**REQUIRED ACTION**
Every record must be copied out exactly.

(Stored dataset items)
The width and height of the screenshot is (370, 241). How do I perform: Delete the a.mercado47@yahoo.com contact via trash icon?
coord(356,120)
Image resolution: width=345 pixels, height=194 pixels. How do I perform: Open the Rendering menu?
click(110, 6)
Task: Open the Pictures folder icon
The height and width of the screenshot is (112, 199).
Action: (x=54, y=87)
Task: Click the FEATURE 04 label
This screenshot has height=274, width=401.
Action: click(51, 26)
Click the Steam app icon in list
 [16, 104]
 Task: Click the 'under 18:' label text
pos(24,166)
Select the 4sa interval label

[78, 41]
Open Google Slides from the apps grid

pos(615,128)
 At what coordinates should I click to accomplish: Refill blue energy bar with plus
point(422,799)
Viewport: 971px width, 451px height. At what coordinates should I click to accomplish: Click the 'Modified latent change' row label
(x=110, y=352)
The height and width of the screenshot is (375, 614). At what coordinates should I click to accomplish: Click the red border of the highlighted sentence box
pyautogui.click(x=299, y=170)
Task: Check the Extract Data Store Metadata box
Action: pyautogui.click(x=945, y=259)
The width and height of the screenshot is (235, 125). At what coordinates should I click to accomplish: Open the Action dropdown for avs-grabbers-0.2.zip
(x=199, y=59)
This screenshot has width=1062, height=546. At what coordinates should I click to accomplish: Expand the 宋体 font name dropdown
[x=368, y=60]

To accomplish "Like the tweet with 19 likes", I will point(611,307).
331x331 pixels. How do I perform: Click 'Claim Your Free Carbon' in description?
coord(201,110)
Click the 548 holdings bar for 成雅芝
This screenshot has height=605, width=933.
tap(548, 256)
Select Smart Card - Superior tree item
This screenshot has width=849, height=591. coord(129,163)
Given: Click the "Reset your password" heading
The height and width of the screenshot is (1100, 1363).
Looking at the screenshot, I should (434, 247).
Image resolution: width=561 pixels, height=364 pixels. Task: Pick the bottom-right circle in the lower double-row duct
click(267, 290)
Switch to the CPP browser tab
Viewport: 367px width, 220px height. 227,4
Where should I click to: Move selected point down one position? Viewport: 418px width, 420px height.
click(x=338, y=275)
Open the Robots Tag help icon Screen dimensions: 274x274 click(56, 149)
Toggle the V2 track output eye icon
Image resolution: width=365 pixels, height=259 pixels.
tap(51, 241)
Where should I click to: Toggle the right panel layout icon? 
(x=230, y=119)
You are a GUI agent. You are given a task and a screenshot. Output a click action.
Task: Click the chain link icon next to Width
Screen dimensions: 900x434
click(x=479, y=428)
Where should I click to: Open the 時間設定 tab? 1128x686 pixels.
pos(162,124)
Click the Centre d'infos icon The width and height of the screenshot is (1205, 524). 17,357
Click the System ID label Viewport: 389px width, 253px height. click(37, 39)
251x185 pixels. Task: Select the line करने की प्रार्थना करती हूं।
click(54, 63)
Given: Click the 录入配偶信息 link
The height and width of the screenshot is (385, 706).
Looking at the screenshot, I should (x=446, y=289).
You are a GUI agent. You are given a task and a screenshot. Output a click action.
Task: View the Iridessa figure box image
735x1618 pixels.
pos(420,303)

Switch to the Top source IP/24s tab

**SOLUTION**
The width and height of the screenshot is (370, 241). How do I perform: Delete the a.mercado47@yahoo.com contact via trash icon?
coord(356,120)
Image resolution: width=345 pixels, height=194 pixels. How do I perform: Open the Rendering menu?
click(110, 6)
Task: Open the Pictures folder icon
The height and width of the screenshot is (112, 199).
Action: (x=54, y=87)
Task: Click the FEATURE 04 label
This screenshot has height=274, width=401.
Action: click(51, 26)
Click the Steam app icon in list
 [16, 104]
 Task: Click the 'under 18:' label text
pos(24,166)
Select the 4sa interval label

[78, 41]
Open Google Slides from the apps grid

pos(615,128)
 At what coordinates should I click to accomplish: Refill blue energy bar with plus
point(422,799)
Viewport: 971px width, 451px height. At what coordinates should I click to accomplish: Click the 'Modified latent change' row label
(x=110, y=352)
The height and width of the screenshot is (375, 614). At what coordinates should I click to accomplish: Click the red border of the highlighted sentence box
pyautogui.click(x=299, y=170)
Task: Check the Extract Data Store Metadata box
Action: pyautogui.click(x=945, y=259)
The width and height of the screenshot is (235, 125). At what coordinates should I click to accomplish: Open the Action dropdown for avs-grabbers-0.2.zip
(x=199, y=59)
This screenshot has width=1062, height=546. At what coordinates should I click to accomplish: Expand the 宋体 font name dropdown
[x=368, y=60]

To accomplish "Like the tweet with 19 likes", I will point(611,307).
331x331 pixels. How do I perform: Click 'Claim Your Free Carbon' in description?
coord(201,110)
Click the 548 holdings bar for 成雅芝
This screenshot has height=605, width=933.
tap(548, 256)
Select Smart Card - Superior tree item
This screenshot has width=849, height=591. coord(129,163)
Given: Click the "Reset your password" heading
The height and width of the screenshot is (1100, 1363).
Looking at the screenshot, I should (434, 247).
Image resolution: width=561 pixels, height=364 pixels. Task: Pick the bottom-right circle in the lower double-row duct
click(267, 290)
Switch to the CPP browser tab
Viewport: 367px width, 220px height. 227,4
Where should I click to: Move selected point down one position? Viewport: 418px width, 420px height.
click(x=338, y=275)
Open the Robots Tag help icon Screen dimensions: 274x274 click(56, 149)
Toggle the V2 track output eye icon
Image resolution: width=365 pixels, height=259 pixels.
tap(51, 241)
Where should I click to: Toggle the right panel layout icon? 
(x=230, y=119)
You are a GUI agent. You are given a task and a screenshot. Output a click action.
Task: Click the chain link icon next to Width
Screen dimensions: 900x434
click(x=479, y=428)
Where should I click to: Open the 時間設定 tab? 1128x686 pixels.
pos(162,124)
Click the Centre d'infos icon The width and height of the screenshot is (1205, 524). 17,357
Click the System ID label Viewport: 389px width, 253px height. click(37, 39)
251x185 pixels. Task: Select the line करने की प्रार्थना करती हूं।
click(54, 63)
Given: Click the 录入配偶信息 link
The height and width of the screenshot is (385, 706).
Looking at the screenshot, I should (x=446, y=289).
You are a GUI agent. You are given a task and a screenshot. Output a click action.
Task: View the Iridessa figure box image
735x1618 pixels.
pos(420,303)

Switch to the Top source IP/24s tab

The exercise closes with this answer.